WestleyArgentum / maplight-scraper

A scraper for data not accessible via the MapLight API
0 stars 0 forks source link

MapLight Scraper

MapLight presents an enourmous amount of interesting data on their website, and these tools can help you get access to it. Also check out MapLight.jl if you're interested in using their API.

Getting Started

Bulk Data

Inside ./maplight-data you'll find bulk data files that detail industry positions on different versions of bills. This data will be the basis for our further work.

Scraper

This repo is set up to be a node package for scraping maplight.
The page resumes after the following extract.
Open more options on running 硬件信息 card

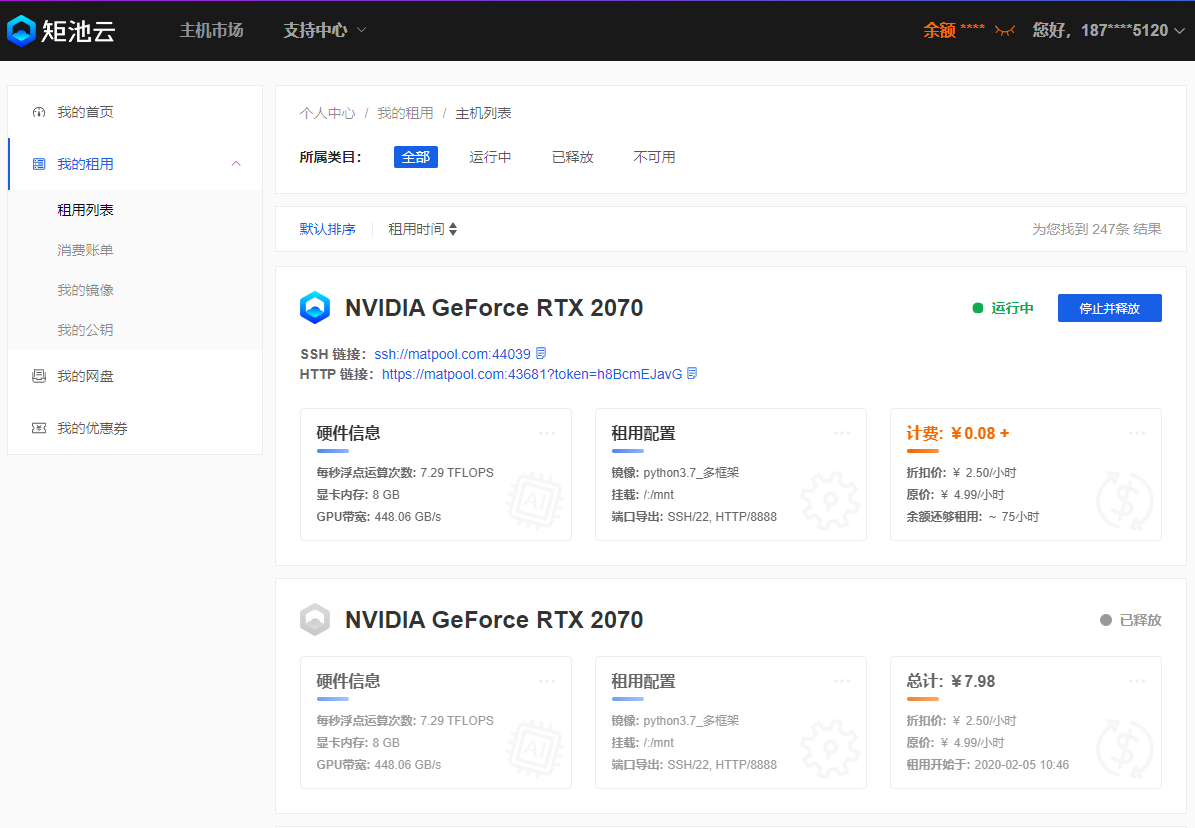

There are two main datasets it can pull down, bill "descriptions" (information about which chamber a bill was in, what actions were taken on it, etc) and "contributions" (information about contributions from interest groups invested in the vote).

To run the scraper:

cd maplight-scraper

npm install

node scraper.js "./maplight-data/<bulk data file>" ["descriptions" | "contributions"]

Munger

This repo also comes with a munger.jl script that will combine all the scraped descriptions and output a more consumable json dictionary with properties:

To run the munger, open a Julia REPL and run:

julia> require("munger.jl")

julia> run_all("./maplight-data/<bulk data file>", "<dir containing scraped bill data>", "<output bill data>", "<output industry list>")